Sunday, 4 September 2016

Open Season on Local Democracy

As frustrating as local councils can be, they play a crucial role in our democracy by reflecting local preferences. Democracy is out of favour in certain circles however, and New Zealand likes to be up with the play on this kind of thing, which may be why there's so much council bashing underway at the moment.

First up, amendments to the Local Government Act that, among other things, would allow central government to create Council Controlled Organisations (CCOs) without their agreement. A bunch of Mayors turned up to Parliament to oppose this yesterday, describing it as "completely undemocratic". 

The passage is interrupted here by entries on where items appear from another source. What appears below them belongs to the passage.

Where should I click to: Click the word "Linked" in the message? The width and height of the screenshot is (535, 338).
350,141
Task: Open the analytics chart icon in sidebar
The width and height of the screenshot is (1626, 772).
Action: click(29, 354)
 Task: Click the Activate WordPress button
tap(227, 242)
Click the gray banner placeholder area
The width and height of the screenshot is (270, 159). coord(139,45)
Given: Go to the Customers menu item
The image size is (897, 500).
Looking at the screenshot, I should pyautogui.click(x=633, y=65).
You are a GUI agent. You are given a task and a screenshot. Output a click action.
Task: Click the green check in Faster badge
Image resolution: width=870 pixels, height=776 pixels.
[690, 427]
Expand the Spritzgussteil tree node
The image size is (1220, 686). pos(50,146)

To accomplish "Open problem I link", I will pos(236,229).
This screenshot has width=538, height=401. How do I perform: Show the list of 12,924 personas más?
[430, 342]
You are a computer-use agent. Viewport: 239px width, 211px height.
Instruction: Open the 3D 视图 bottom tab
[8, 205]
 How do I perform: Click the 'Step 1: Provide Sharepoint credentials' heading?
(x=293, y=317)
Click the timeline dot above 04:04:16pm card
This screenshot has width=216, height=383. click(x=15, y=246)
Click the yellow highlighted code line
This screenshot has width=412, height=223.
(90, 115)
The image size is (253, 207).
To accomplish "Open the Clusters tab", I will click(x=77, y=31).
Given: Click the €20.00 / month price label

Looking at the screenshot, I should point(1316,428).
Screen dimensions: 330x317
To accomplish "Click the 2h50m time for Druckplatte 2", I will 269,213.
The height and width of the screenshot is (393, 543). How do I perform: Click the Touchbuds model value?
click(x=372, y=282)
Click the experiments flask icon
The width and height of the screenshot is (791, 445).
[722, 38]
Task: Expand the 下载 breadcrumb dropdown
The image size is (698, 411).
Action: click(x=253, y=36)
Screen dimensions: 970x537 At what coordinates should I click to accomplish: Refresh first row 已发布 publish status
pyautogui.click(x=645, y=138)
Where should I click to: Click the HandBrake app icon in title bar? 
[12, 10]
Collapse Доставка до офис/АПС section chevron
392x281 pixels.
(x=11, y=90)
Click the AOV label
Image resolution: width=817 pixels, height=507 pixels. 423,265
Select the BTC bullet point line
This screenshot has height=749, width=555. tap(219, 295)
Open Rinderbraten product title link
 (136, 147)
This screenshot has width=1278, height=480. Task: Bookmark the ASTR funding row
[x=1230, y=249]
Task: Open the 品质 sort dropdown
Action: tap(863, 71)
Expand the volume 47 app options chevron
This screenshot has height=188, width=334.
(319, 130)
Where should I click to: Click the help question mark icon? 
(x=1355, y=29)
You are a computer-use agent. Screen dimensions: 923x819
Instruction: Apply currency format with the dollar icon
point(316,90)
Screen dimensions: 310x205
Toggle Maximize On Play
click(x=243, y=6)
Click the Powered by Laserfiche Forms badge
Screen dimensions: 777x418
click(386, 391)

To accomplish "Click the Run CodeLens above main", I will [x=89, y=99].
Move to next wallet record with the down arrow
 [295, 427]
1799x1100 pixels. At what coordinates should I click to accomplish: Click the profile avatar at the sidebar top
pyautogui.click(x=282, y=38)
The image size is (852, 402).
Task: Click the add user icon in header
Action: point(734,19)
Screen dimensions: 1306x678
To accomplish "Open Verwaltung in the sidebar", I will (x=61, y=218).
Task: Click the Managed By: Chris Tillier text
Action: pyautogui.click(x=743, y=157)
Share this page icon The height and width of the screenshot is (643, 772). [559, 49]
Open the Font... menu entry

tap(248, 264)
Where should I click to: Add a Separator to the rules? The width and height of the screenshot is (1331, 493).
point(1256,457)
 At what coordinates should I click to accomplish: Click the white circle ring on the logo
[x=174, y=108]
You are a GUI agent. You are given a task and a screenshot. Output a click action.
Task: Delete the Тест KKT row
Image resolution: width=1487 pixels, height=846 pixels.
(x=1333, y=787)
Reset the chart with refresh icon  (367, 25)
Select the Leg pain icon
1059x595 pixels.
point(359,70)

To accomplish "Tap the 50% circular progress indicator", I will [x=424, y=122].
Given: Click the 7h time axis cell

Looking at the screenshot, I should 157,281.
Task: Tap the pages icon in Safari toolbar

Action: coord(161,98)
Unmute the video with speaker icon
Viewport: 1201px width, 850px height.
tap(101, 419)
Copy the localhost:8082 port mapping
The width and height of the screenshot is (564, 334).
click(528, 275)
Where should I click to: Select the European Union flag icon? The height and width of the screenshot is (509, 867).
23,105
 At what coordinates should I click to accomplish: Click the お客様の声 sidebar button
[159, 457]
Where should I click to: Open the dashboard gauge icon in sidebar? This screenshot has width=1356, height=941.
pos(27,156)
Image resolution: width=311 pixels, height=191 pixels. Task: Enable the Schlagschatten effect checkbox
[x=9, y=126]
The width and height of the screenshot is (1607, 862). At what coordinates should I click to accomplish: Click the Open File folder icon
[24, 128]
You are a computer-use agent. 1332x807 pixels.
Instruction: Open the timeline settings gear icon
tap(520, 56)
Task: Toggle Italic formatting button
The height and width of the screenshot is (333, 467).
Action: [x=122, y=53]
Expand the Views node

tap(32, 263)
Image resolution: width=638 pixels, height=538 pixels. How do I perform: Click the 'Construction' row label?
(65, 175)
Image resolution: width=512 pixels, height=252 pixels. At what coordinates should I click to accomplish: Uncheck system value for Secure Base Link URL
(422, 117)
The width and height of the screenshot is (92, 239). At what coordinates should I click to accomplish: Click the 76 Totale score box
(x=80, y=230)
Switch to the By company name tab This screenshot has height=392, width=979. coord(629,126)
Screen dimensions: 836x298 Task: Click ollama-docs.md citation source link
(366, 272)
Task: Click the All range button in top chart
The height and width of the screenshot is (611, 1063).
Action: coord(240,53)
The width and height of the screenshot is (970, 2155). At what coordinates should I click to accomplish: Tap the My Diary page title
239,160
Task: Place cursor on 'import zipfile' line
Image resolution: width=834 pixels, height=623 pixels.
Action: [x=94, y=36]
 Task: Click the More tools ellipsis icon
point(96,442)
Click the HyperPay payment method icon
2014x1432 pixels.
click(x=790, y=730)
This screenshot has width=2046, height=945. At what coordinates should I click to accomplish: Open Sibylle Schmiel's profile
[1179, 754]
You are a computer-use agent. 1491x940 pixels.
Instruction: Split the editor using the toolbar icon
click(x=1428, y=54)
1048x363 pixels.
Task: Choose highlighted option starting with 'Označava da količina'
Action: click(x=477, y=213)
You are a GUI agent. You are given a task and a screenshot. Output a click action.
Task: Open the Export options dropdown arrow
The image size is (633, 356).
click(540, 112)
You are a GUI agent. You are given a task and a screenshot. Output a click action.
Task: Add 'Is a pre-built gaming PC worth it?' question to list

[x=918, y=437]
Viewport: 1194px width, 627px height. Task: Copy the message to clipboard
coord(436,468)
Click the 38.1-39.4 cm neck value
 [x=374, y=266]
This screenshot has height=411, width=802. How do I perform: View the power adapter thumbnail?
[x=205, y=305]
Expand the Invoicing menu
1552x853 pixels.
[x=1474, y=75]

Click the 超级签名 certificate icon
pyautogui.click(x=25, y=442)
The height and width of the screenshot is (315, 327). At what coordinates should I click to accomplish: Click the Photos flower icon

Second, genetically modified organisms (GMOs). In several parts of the country (Hastings, Auckland, Northland) councils have responded to local preferences by agreeing to control outdoor cultivation of GMOs.* Biotech producers, who have allied with Federated Farmers on this topic since biotech investor Sir William Rolleston became their president, have opposed these initiatives but lost, at council hearings, in the Environment Court, and just last week in the High Court. Interestingly, SWR wasn't too worried about being a three-time loser on this topic. Here he is on Morning Report:
"...the Court has ... said... that there are some things that the government or indeed Parliament need to do, if ah, if ah, Councils are not going to be..."  
If you think that doesn't sound like language from a High Court judgement, you're right. Sir William was getting ahead of himself. It would be another whole day before Environment Minister Nick Smith put plan B into operation, announcing that this aggression would not stand because he will change the law. Smith claimed that medical uses were being prohibited, but he must know that's a lie.

The third example is a doozy, and might well be what Smith has in mind for denying local governance of outdoor GMO cultivation. It's the "Resource Legislation Amendment Bill" which is mostly about amending the Resource Management Act (RMA). Check out this little ripper of a clause which would insert two new sections into the RMA. The first clause, which would become s360D(1) of the RMA goes like this.
The Governor-General may, by Order in Council made on the recommendation of the Minister, make regulations—
(a) to permit a specified land use:
(b) to prohibit a local authority from making specified rules or specified types of rules:
(c) to specify rules or types of rules that are overridden by the regulations and must be withdrawn:
(d) to prohibit or override specified rules or types of rules that meet the description in subsection (3)(b).
Got that? Under the proposed changes, if Nick Smith, or whoever else ends up as Minister, doesn't like something a council has done, he can veto it.

We're not fascists though, so this veto needs to be dressed up with a spiffy uniform. Which in this case looks like a sound process involving much consultation and chin-stroking. The Minister has to tell affected groups of his/her plans and establish a process that
"the Minister considers gives the public, the relevant local authorities, and the relevant iwi authorities adequate time and opportunity to comment on the proposed regulations"
Do you feel much happier that the Minister needs to be satisfied that the process he/she has created to review/challenge/amend details of the veto gives "adequate time and opportunity to comment"? Me neither, and I'm reminded of this gem.

* Disclosure: I have provided economic advice to council hearings in each of these places.